C’est au moins la troisième fois que je lis dans Alternatives Economiques que les entreprises ont distribué en dividende plus que leurs bénéfices. La dernière occurrence est dans le point de vue signé par Denis Clerc de l’édition de janvier 2011 sous le titre « Prédateurs ». Dans certains cas cette affirmation était même assorti d’affirmation comme quoi les entreprise s’endettent pour payer des dividendes.

 

Les premières fois je me suis un peu étonné : cette affirmation allait à l’encontre de mon expérience de la bourse où la distribution de dividende supérieurs aux bénéfice existe mais est rarissime et en général transitoire : lorsque la direction d’une entreprise voit une chute brutale des bénéfices et qu’elle anticipe que l’année suivante les choses rentreront dans l’ordre, par exemple lorsque l’entreprise procède à une dépréciation d’actif exceptionnelle. Si l’année suivante les choses ne s’améliorent pas, cette politique de distribution n’est pas reconduite car elle conduirait rapidement à un gros problème de liquidité. De là à observer que les entreprises dans leur ensemble se livreraient à cette pratique de façon massive au point que ce soit observable dans la comptabilité nationale, cela m’a plutôt surpris. En temps normales les entreprises cotées ne reverse qu’une fraction de leurs bénéfices sous forme de dividende, en général entre un tiers et la moitié et 2009 ne fait pas exception à la règle pour la plus grande majorité d’entre elle. Plusieurs hypothèses m’ont effleurées :

-         L’information est fausse, issue d’une erreur d’estimation. Les premières citations ne citant pas leurs sources et s’inscrivant en général dans un article assez orienté politiquement, cela pouvait être envisagé mais Denis Clerc cite chiffres et sources et cela semble crédible.

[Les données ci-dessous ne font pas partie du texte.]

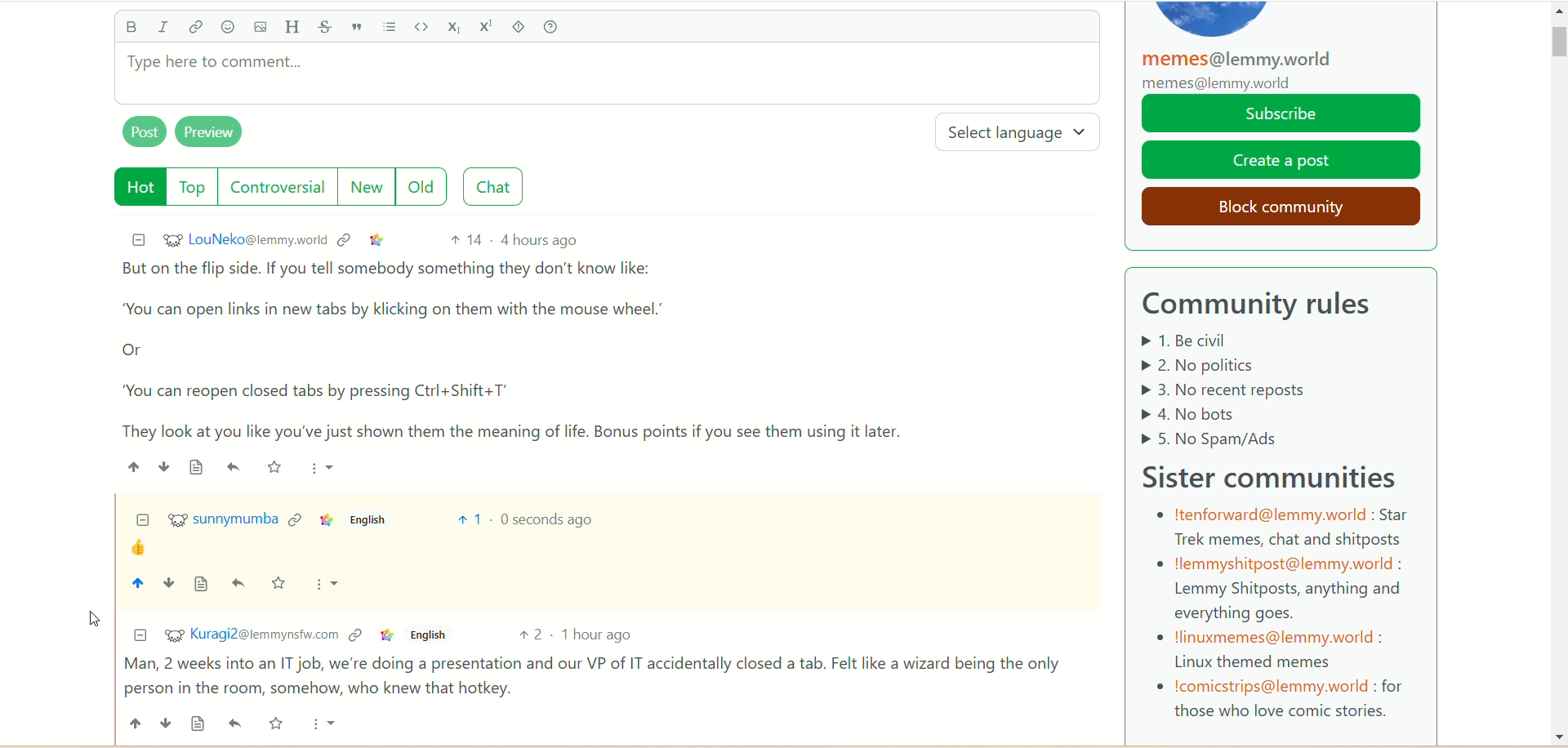 Image resolution: width=1568 pixels, height=748 pixels. I want to click on sister community, so click(1278, 474). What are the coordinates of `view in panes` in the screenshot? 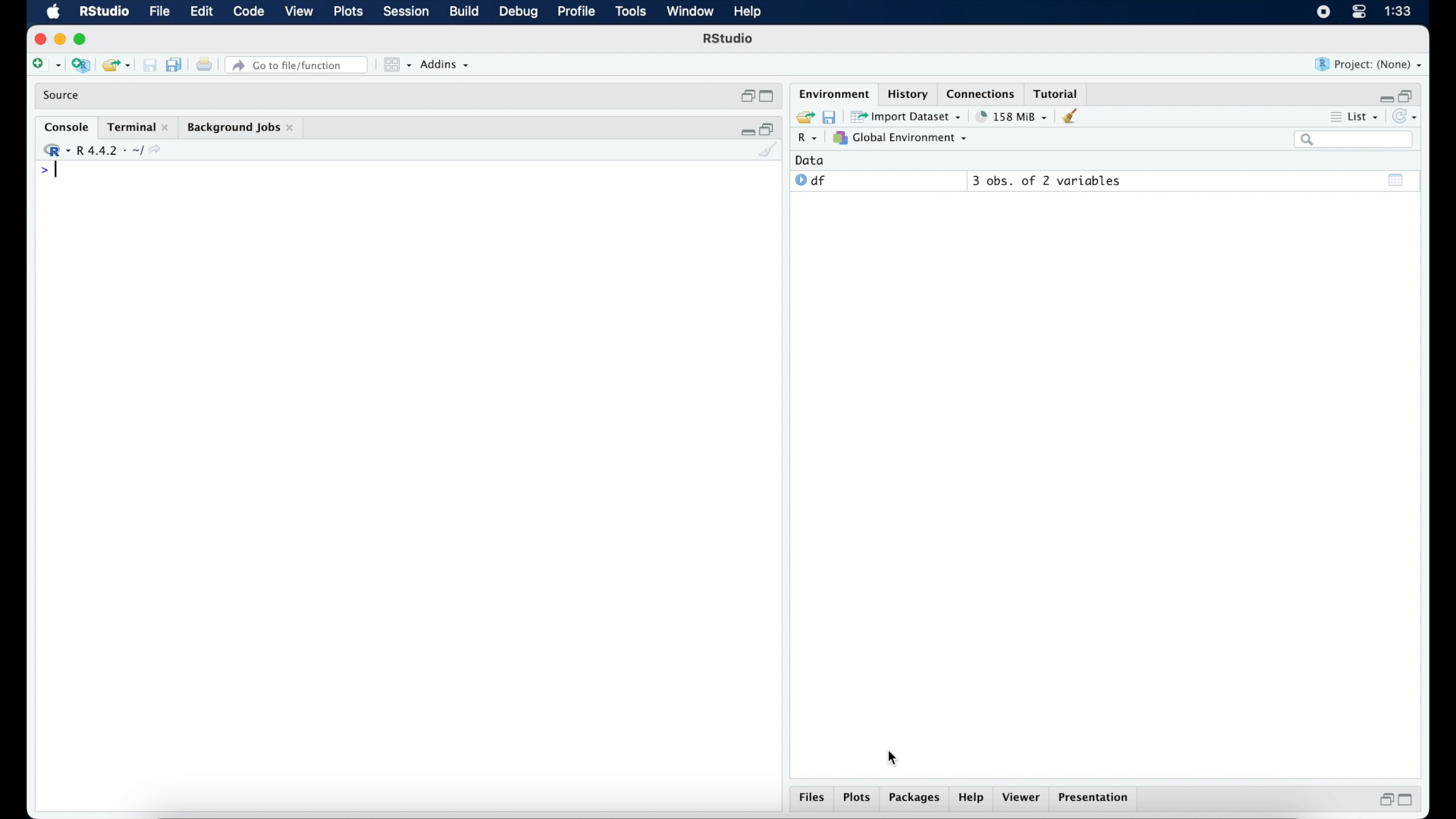 It's located at (396, 65). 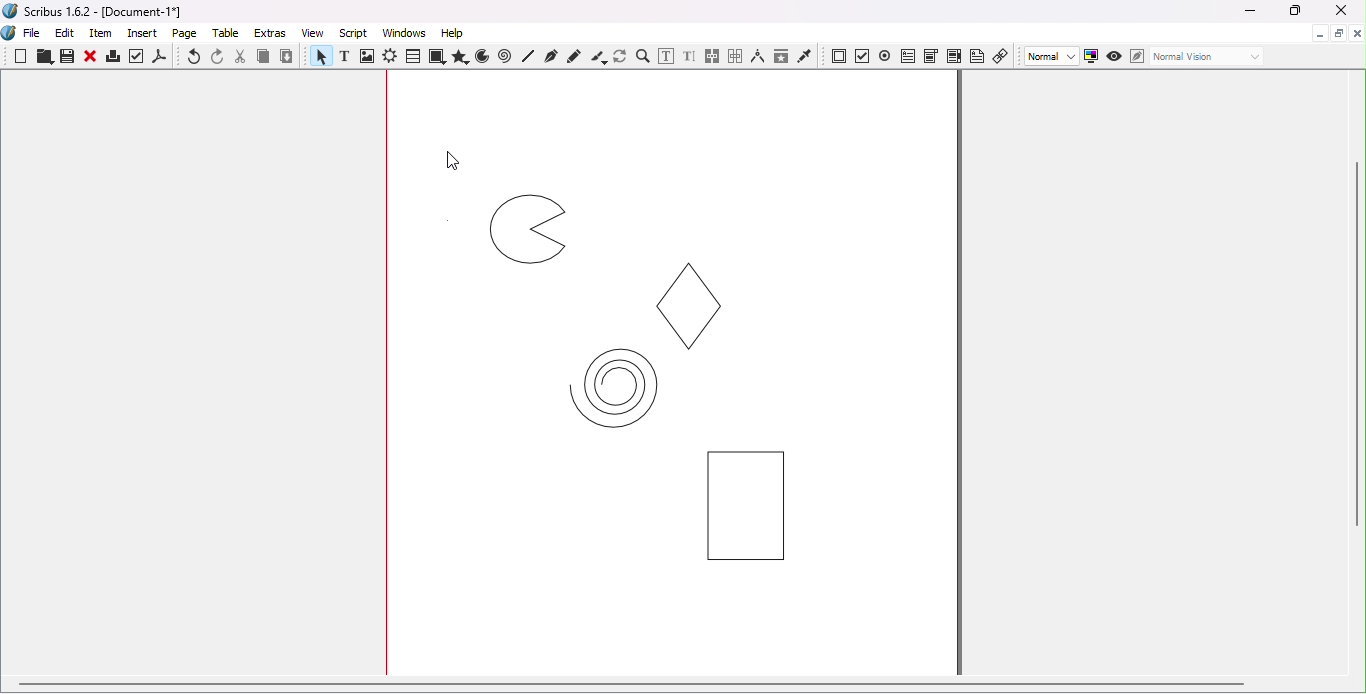 I want to click on Calligraphic line, so click(x=598, y=57).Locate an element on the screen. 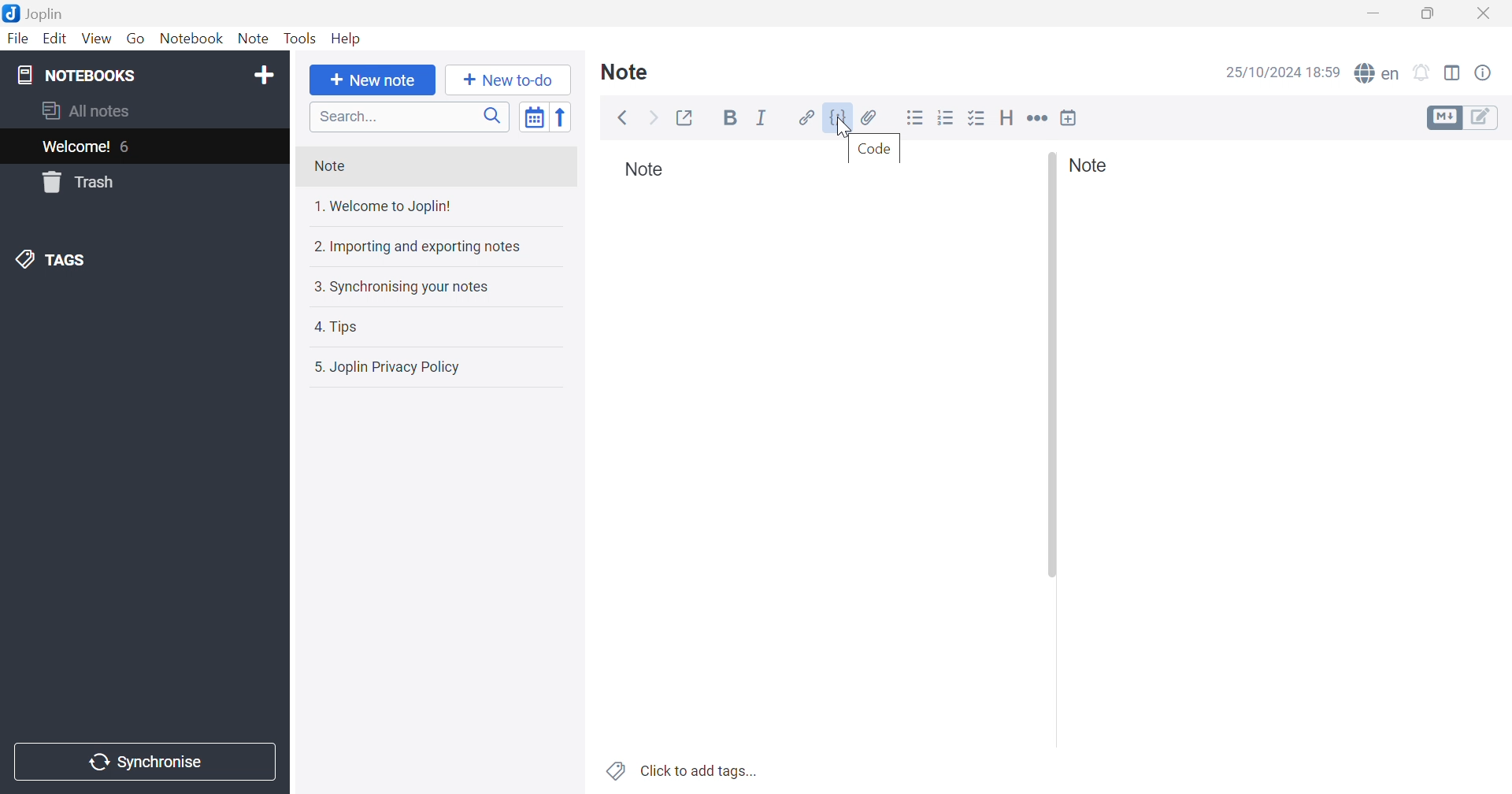 This screenshot has height=794, width=1512. cursor is located at coordinates (843, 126).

-         Les société cotées ne seraient pas représentatives de l’ensemble du tissus économique. Après tout, même si la majorité des plus grandes entreprises françaises est cotée, les entreprises cotés ne sont pas les plus nombreuses et l’ont peut supposer que le mode de fonctionnement des entreprises non coté et en particulier leur politique de distribution de dividende soit différente de celle des entreprises coté qui constituent ma référence. Cette hypothèse semble peu probable : si l’on peut imaginer que quelques entreprises non cotés victimes de LBO reversent l’essentiel de leurs bénéfices à leur maison mère pour permettre à celle-ci de payer les dettes contractés pour leur rachat, il ne me semble pas y avoir grand intérêt à ce que ces dividendes aillent au delà des bénéfices. Cela reviendrait à transférer les dettes de la maison mère à la filiale et j’imagine qu’il y a des moyens beaucoup plus directs et efficaces pour le faire. D’autre part les entreprises victimes de LBO ne sont pas non plus légion et ne doivent pas peser dans l’ensemble des entreprises au point de contrebalancer la pratique très majoritaire des entreprises cotées. Alors ce serait les autres entreprises non cotées, celles qui sont majoritairement propriété d’actionnaires individuels qui massivement verseraient des dividendes supérieurs à leurs bénéfices ? Cela semble peut probable, ces actionnaires individuels, en général les fondateurs et leurs proches ont à mon idée au contraire tendance à avoir une distribution de dividendes très parcimonieuse, réinvestissant massivement les bénéfices pour le développement de l’entreprise qui constitue l’essentiel de leur vie.

 

Alors que se passe-t-il ?

 

A mon humble avis non autorisé (j’ai pas fait d’études d’économie et je m’intéresse à ça qu’en dilettante) Denis Clerc est victime d’une illusion statistique en rapprochant deux chiffres structurellement non comparable car assis sur des bases de calcul différentes :

-         Le chiffre des dividendes n’inclus que les entreprise ayant effectués des bénéfices. En effet en cas de perte, les actionnaires ne se voient pas contraints de payer un dividende négatif. C’est bien eux qui in fine vont encaisser ces pertes mais cela ne se traduit pas par un dividende négatif, c’est la valeur de l’action qui est impactée.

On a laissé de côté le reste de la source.